Thanks for joining us this afternoon. We will be back tomorrow morning with more live coverage. Here’s a quick recap:
- Question time in the Senate descended into a shouting match today, as the government tried to prevent non-government MPs from asking further questions after they voted to extend question time over an unreleased report into Canberra’s “jobs for mates” culture. Coalition senator Jane Hume stole the show at one stage of the record-breaking sitting, making a necklace out of Minties wrappers.

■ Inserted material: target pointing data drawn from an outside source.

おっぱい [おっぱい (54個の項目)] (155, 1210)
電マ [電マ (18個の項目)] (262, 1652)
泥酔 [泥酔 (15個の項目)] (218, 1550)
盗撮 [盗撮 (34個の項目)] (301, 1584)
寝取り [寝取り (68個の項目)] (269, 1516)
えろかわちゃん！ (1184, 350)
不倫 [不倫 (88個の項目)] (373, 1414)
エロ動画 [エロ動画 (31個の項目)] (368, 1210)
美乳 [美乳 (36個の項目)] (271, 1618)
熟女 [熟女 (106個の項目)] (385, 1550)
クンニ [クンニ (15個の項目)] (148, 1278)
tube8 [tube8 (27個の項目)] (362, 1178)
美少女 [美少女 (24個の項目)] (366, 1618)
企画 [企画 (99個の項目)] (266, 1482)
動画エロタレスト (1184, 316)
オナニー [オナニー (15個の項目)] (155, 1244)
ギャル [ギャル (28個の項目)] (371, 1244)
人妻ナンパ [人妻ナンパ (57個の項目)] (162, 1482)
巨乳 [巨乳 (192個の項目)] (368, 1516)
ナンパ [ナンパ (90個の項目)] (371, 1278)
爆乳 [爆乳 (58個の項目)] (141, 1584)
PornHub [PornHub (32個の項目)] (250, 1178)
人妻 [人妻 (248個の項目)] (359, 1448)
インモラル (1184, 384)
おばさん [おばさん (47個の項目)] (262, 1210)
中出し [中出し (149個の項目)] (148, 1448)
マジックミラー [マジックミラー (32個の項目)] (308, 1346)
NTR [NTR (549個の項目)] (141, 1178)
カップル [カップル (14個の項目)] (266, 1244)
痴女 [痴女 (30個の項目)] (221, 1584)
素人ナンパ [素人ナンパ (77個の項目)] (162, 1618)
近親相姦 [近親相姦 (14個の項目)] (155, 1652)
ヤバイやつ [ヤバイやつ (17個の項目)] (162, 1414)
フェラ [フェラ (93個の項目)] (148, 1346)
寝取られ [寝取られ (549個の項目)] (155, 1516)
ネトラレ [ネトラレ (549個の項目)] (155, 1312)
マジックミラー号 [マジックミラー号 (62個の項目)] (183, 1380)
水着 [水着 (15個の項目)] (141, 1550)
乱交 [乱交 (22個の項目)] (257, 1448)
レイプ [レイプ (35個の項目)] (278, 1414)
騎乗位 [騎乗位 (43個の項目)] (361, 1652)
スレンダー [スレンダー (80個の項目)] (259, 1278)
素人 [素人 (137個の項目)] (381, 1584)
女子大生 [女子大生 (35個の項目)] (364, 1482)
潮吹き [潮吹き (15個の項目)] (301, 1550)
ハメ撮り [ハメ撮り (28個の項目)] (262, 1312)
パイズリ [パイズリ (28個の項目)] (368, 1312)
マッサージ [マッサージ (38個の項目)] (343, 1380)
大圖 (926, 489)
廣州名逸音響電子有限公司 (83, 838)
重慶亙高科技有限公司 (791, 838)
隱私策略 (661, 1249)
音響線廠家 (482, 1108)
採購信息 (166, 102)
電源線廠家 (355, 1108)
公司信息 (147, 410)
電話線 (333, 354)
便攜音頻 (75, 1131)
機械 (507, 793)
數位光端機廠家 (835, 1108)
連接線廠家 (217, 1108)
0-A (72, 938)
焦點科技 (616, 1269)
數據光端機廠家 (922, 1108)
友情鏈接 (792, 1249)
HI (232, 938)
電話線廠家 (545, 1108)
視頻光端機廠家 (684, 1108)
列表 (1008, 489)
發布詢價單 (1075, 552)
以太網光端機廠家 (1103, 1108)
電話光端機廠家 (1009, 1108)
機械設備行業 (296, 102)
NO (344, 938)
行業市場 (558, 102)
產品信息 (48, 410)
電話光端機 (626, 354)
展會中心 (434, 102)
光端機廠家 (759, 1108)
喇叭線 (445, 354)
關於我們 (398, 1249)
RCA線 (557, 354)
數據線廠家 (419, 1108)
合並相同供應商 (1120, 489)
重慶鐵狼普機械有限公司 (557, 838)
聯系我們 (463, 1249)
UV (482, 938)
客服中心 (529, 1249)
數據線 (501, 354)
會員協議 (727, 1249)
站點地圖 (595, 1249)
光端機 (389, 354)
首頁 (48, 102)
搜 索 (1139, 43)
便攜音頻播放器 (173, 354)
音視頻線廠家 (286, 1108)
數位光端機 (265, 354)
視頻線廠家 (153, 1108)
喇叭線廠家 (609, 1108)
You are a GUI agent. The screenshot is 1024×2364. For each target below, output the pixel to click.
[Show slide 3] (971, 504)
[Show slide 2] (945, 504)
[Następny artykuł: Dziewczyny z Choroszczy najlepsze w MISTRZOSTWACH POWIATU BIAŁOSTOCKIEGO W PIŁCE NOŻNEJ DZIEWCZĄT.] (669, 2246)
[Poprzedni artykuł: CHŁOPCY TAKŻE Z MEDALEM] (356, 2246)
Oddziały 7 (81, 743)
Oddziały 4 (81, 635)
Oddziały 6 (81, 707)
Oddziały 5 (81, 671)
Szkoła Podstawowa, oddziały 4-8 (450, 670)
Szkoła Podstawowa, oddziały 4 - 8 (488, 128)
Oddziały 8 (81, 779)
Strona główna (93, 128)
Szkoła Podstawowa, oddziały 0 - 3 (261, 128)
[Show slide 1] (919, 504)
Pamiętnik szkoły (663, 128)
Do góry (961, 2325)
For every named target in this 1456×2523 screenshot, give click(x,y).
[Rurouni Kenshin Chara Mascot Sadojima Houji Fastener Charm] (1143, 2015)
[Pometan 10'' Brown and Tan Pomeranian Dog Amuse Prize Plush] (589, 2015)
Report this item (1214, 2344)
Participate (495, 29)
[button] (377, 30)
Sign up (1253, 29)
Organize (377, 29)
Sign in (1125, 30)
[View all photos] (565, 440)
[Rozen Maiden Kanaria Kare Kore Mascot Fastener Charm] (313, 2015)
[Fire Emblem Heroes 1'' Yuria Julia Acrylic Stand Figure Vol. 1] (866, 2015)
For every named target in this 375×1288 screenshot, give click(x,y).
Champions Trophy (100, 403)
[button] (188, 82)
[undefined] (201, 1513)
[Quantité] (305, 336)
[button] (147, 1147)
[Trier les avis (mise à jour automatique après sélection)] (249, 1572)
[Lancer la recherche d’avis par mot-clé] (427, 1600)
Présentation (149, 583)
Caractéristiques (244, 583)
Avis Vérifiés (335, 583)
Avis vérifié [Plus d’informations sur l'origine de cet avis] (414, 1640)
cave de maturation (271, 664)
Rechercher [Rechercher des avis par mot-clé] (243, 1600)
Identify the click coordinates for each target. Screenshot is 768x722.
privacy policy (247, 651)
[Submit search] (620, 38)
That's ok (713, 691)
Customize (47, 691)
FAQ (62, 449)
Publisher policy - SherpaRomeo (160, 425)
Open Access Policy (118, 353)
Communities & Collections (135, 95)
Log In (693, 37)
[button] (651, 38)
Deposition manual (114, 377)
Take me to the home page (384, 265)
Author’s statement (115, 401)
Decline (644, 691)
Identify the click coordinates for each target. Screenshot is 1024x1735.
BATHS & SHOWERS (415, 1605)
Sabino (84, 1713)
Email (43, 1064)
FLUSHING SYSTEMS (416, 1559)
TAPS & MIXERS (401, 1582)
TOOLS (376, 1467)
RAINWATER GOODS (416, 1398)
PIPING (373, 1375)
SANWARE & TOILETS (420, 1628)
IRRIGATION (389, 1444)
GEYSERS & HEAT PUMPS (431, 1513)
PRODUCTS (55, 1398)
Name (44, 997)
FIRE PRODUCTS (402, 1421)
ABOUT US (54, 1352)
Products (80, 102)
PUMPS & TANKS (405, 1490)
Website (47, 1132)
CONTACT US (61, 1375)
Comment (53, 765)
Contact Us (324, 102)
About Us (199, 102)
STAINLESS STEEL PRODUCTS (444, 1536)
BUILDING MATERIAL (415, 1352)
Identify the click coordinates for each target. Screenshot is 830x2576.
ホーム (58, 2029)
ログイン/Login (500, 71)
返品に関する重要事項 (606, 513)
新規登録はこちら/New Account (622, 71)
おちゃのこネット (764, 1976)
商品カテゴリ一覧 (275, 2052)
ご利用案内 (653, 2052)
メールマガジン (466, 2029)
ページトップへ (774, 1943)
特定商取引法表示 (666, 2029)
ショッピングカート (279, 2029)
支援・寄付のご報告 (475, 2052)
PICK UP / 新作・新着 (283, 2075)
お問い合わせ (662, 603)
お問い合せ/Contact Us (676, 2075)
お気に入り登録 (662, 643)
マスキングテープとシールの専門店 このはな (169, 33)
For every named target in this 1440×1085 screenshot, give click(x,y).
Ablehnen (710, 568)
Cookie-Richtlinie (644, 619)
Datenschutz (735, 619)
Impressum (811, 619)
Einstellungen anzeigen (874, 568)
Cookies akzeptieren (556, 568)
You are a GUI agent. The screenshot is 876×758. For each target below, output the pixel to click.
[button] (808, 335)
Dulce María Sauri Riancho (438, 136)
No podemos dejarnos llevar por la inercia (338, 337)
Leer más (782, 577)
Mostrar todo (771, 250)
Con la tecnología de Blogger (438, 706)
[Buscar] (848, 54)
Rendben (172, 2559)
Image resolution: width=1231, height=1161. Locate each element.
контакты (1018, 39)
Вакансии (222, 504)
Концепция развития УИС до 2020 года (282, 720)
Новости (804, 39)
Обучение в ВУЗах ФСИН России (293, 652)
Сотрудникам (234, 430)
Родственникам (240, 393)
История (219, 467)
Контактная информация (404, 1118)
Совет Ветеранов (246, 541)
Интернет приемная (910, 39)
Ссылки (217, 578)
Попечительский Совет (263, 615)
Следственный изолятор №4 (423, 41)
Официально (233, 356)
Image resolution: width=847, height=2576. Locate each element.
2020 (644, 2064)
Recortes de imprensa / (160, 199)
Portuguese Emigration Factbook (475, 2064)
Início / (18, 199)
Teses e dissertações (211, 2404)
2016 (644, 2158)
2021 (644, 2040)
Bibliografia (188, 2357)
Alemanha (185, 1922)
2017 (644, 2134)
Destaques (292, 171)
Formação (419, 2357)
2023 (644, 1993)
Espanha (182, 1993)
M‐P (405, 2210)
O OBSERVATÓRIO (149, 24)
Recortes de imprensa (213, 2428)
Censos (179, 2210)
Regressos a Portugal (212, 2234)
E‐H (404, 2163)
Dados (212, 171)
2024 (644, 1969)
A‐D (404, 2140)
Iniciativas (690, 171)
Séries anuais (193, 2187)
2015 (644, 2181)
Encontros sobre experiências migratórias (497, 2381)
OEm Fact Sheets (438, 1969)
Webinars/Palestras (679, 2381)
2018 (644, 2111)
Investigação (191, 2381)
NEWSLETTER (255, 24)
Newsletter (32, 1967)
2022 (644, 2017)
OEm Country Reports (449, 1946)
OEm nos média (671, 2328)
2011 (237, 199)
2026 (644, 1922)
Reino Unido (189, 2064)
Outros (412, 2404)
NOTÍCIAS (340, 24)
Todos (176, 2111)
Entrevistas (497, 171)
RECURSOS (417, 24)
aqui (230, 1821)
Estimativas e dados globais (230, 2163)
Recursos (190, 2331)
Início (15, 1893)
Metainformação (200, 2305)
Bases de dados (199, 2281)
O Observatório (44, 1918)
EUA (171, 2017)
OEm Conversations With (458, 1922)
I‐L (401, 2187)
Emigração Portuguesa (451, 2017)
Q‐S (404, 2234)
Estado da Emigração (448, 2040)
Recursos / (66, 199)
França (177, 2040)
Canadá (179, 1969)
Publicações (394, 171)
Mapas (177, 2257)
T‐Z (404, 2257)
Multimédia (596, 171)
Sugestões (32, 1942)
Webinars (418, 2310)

- Meanwhile, the government has introduced its environmental law reforms to parliament. At the National Press Club today, minister Murray Watt defended his controversial change to the so-called national interest provisions. These would enable the minister to approve projects that breach legally binding environment protections.
- Barnaby Joyce has denied an allegation that he shouted at the female staffer of a fellow Nationals MP. The issue has been taken to the Parliamentary Workplace Support Service.
- Woolworths recorded falling earnings in the 2024/25 financial year, while sales were up 3.6 per cent to $69.1 billion but well short of expectations. Chair Scott Perkins said the results reflected the supermarket giant being “distracted by external factors, including a raft of regulatory inquiries, industrial action and CEO succession”.
- Overseas, US President Donald Trump has described his face-to-face with Chinese leader Xi Jinping today as a roaring success, saying he would cut tariffs on China, while Beijing had agreed to allow the export of rare earth elements and start buying American soybeans. Read more here.
- People across the northern Caribbean are digging out from the destruction of Hurricane Melissa, as deaths from the catastrophic storm climb to at least 25.
- An Australian man living in the United States faces a likely jail sentence after pleading guilty to stealing defence trade secrets from his American employer for a Russian broker.
- In Victoria, tributes are flowing for a teenage boy who died when struck by a cricket ball while training (see below). The accident has been likened to the ball that claimed the life of Australian batsman Phil Hughes a decade ago.
- In NSW, correctional officers have been ordered back to work after a snap strike. The strike was triggered when an inmate who bashed four guards in February was spared a prison.